> _Document_
** Start **

When I was 19, Ted and some Skiffy friends dressed up as Men in Black for a movie premier.  I dressed up enough to avoid looking out of place next to them, but when it came down to it, I was not a MIB.  How did I fit into the group then?  Ted decided that he was my bodyguard.  As we came down the stairs, he softly said “left,” the way politicians’ handlers do, because politicians always want to look like they know where they’re going.  But unlike most politicians, I don’t know my left from my right unless I stop to think about it, so I headed off in the wrong direction and shattered the illusion.

I remember that scene when Rebecca and I get out of a car together, because Rebecca enjoys knowing where to go about as much as a politician does, and I’m her handler.  She doesn’t like holding hands as she walks, and honestly, I find it awkward, too.  When we get out of the car in an unfamiliar place, I point her to the store we’re going to, and then I shadow her and give her tips on avoiding cars.  I do it because my job is not just to keep my toddler safe.  It’s to help her look cool, and have fun doing it.

I keep a mental tally of ways my parenting seems to differ from what I see at the playground.  Some of the biggies:  I play with the other toddlers as much as I socialize with their parents; Rebecca has been out of diapers for several months; and I’m lackadaisical about playground menaces like falling off the low bar or that rock Rebecca’s been licking.

These three differences are connected.

I think the crux of the situation is that my world and Rebecca’s world overlap somewhat more heavily than most toddlers’ and parents’ worlds. Toddlers are capable, robust, interesting little people, and not all that different from adults, at least not in ways that count.  I’m more inclined to do things with them and treat them as active participants in what’s going on, than I am to do things to them, or to do things separately from them, or to protectively substitute my good sense for theirs.  So I like to play pretend or give a theatrical “oh no!” and jump backwards when someone blows bubbles at me, but the same attitude means that I involve Rebecca in food prep and laundry as much as I can, instead of getting her to do her thing so that I can do my thing.  It means that changing diapers felt out of step with the rest of my relationship with Rebecca, so we started pottying together instead.  It means that when we go grocery shopping, I prefer for Rebecca to walk around and show me things, instead of pushing her in the cart.  It means that we never bothered with a lot of the trappings that mark toddlers as different animals than adults, like using plastic forks or sippy cups.

By the time she was a year old, Rebecca wanted to drink and eat the same way that I did, so I figured, why not?  We try a lot of things that sound like bad ideas–most recently, playing with fire and candles–because I’m always more curious to see what Rebecca’s going to do, than I am wary of what could happen.   Admittedly, the reason this approach works is because her world and mine overlap so closely.  Watching with interest means I can provide quick feedback when she starts doing something that’ll seriously get her burned.

** End **

Answer these questions about the parenting essay above:
(a) What did Ted and some Skiffy friends dress up as?
(b) How long has Rebecca been out of diapers?
(c) What is the most recent thing they tried that sounds like a bad idea?

Interface element records:
** Start **

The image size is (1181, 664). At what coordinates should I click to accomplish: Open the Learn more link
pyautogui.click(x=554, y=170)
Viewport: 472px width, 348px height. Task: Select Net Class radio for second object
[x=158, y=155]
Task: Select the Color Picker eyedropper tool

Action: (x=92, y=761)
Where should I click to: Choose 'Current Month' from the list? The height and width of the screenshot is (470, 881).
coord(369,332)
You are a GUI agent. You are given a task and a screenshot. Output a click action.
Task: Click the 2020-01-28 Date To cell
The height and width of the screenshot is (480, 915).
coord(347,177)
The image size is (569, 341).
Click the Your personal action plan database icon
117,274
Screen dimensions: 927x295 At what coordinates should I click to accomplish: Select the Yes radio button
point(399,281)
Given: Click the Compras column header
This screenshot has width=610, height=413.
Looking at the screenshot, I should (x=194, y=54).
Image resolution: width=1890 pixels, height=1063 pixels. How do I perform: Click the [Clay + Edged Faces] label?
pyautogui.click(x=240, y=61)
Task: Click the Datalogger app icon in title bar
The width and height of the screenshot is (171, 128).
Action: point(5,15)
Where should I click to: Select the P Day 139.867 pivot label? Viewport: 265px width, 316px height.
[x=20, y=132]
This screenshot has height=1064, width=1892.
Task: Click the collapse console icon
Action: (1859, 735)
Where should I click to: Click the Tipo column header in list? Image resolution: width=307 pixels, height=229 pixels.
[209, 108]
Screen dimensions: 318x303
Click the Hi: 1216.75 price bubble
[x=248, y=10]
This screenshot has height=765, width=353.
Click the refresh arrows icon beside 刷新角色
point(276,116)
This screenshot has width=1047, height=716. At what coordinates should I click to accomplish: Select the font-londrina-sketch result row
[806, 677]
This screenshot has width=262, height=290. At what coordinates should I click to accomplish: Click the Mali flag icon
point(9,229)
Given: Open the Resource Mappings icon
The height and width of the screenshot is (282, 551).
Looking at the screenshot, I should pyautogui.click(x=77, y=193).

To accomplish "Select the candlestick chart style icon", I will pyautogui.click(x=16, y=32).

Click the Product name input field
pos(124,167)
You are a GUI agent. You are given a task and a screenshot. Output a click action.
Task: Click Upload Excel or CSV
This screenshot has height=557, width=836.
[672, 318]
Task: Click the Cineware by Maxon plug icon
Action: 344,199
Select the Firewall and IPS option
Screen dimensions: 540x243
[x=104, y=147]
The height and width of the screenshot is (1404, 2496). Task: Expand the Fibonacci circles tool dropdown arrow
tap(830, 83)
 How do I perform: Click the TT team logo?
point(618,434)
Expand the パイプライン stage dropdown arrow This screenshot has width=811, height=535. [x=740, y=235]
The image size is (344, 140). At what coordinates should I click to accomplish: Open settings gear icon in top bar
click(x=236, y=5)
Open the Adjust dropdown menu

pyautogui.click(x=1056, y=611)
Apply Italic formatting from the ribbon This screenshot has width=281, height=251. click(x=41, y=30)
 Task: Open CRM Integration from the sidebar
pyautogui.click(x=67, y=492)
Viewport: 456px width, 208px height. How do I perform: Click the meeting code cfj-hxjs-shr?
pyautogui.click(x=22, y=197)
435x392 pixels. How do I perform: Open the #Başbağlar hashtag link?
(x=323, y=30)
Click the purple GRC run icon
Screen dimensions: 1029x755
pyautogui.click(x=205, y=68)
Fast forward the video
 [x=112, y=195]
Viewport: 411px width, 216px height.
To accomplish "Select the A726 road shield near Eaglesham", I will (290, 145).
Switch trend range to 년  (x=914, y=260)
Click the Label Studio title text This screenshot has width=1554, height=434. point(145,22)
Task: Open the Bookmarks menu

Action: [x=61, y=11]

** End **

> _Reply to the task_
(a) Men in Black
(b) Several months
(c) Playing with fire and candles